• Exercise details: Copy the part of the data that begins with the line containing "Click Bladeren for Voorgrondvideo" and ends with the line containing "pyautogui.click(x=473, y=324)", reproducing each line verbatim.

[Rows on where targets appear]
___

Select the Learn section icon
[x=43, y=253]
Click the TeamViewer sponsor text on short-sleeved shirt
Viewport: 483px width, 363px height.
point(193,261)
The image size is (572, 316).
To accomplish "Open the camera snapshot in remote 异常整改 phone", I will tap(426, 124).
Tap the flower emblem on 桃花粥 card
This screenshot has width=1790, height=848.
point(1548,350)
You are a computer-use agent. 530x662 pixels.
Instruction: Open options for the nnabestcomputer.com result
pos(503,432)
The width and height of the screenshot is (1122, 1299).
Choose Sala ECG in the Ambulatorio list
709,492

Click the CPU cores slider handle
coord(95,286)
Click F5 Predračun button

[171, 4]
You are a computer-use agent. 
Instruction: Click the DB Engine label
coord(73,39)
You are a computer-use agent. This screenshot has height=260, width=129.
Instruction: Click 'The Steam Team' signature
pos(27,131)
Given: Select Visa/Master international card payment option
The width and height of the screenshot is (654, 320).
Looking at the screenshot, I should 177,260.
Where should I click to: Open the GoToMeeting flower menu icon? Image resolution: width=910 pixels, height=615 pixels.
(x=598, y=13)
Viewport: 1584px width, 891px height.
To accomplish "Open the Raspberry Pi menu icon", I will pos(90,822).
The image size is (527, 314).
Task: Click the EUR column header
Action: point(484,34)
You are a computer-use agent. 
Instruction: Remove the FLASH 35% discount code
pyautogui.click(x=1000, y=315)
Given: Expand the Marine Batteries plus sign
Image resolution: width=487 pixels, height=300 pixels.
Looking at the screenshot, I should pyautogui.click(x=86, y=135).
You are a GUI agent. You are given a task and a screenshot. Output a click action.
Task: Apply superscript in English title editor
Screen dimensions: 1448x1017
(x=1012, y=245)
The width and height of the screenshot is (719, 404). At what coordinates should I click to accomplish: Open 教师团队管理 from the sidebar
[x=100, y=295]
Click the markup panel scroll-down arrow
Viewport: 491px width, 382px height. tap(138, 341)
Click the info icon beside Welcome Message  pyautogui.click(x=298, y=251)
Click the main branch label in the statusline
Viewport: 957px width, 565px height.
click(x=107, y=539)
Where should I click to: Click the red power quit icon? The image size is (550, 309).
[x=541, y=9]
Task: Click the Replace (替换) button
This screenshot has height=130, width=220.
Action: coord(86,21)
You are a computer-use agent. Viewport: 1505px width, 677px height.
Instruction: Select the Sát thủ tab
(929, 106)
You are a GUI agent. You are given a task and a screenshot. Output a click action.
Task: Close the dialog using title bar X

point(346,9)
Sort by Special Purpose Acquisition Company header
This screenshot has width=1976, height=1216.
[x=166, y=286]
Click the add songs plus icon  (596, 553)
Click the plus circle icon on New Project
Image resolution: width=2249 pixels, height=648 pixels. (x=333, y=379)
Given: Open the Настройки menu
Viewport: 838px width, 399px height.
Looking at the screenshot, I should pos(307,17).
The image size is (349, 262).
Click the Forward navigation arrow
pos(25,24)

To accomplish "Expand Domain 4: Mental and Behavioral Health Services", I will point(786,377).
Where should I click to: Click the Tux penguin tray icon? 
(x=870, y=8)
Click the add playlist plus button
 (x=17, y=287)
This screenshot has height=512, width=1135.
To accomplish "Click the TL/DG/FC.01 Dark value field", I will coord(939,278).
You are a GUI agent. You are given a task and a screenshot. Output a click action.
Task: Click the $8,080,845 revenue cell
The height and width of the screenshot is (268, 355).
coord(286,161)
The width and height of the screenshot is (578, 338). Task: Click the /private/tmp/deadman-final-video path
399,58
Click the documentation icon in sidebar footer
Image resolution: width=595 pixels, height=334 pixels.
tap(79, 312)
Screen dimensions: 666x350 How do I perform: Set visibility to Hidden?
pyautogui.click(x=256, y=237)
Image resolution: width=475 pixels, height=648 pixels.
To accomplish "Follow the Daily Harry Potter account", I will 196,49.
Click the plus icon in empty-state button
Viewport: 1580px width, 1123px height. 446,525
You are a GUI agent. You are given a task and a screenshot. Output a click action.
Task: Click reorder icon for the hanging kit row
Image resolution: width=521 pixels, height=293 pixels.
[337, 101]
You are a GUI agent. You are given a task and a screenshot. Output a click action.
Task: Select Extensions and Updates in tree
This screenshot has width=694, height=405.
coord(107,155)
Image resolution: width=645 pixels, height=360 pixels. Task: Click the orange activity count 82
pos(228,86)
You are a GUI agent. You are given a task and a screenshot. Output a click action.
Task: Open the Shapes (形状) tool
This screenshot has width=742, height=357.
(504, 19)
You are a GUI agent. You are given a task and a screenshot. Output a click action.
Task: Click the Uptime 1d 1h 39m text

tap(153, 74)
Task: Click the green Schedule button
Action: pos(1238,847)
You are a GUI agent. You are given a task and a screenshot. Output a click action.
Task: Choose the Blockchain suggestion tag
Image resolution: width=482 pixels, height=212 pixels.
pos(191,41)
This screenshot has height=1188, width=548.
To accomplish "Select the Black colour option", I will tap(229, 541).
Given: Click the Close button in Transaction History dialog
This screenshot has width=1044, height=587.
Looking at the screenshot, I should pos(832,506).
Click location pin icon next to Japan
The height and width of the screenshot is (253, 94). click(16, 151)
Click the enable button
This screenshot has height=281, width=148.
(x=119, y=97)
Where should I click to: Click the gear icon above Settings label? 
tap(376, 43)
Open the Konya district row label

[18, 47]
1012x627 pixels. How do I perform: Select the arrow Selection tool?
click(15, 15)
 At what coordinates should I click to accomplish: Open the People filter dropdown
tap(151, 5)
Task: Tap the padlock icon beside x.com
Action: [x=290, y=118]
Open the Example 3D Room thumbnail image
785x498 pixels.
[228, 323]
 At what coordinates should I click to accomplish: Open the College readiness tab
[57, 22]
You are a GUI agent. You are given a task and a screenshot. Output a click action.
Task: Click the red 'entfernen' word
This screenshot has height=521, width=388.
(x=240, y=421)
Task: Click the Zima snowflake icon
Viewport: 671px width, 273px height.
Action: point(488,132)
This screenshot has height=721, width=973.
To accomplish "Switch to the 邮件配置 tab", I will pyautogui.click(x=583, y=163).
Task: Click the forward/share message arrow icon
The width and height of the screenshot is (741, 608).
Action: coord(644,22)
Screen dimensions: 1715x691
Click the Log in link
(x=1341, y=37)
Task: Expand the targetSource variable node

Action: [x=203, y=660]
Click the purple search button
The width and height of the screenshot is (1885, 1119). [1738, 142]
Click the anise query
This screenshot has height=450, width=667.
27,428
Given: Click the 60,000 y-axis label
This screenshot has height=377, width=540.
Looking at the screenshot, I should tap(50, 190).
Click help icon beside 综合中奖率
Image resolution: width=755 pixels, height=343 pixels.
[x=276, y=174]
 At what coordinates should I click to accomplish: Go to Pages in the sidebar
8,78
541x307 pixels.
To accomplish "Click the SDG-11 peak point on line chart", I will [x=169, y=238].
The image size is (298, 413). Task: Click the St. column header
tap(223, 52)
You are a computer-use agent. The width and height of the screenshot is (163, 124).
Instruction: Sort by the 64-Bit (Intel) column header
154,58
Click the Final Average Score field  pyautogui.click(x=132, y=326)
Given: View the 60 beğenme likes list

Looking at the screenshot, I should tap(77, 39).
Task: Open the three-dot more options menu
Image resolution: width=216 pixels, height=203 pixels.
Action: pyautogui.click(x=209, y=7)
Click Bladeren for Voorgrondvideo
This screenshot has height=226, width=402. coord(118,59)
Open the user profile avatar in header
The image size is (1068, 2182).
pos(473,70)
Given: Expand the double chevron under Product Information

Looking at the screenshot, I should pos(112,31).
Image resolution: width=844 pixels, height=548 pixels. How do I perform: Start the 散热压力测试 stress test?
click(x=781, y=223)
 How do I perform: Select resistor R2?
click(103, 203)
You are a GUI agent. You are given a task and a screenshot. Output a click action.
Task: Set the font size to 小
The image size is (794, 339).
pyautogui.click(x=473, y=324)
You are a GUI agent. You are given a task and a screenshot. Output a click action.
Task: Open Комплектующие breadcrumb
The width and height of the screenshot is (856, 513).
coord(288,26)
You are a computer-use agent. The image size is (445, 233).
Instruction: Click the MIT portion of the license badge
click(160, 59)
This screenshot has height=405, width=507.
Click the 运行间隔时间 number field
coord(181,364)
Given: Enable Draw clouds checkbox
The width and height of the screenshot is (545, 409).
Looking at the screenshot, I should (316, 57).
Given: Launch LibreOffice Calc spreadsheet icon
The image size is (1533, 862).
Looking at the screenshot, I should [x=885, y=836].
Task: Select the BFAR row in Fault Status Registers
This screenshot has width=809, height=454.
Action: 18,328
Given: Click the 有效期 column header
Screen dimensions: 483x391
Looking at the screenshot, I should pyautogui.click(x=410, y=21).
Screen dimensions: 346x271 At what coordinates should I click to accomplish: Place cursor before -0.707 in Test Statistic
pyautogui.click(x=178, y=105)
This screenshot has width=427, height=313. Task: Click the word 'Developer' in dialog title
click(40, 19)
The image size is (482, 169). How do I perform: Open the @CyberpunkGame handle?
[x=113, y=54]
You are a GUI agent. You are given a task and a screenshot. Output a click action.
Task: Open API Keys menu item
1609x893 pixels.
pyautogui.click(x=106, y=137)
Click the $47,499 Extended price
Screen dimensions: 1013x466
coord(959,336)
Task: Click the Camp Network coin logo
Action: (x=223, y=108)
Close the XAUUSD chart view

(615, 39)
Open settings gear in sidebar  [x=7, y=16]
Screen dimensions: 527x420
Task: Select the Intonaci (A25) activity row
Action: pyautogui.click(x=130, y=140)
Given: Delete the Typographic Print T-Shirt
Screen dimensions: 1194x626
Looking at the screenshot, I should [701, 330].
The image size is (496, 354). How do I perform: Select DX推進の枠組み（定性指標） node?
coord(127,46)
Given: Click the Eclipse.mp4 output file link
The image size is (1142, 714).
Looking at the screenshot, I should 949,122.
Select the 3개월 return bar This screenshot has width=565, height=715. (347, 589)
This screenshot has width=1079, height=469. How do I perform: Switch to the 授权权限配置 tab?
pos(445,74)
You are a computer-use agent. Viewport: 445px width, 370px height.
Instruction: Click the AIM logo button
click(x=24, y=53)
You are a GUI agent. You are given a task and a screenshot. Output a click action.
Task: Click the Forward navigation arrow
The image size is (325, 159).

___

• Task response:
Click Bladeren for Voorgrondvideo
This screenshot has height=226, width=402. coord(118,59)
Open the user profile avatar in header
The image size is (1068, 2182).
pos(473,70)
Given: Expand the double chevron under Product Information

Looking at the screenshot, I should pos(112,31).
Image resolution: width=844 pixels, height=548 pixels. How do I perform: Start the 散热压力测试 stress test?
click(x=781, y=223)
 How do I perform: Select resistor R2?
click(103, 203)
You are a GUI agent. You are given a task and a screenshot. Output a click action.
Task: Set the font size to 小
The image size is (794, 339).
pyautogui.click(x=473, y=324)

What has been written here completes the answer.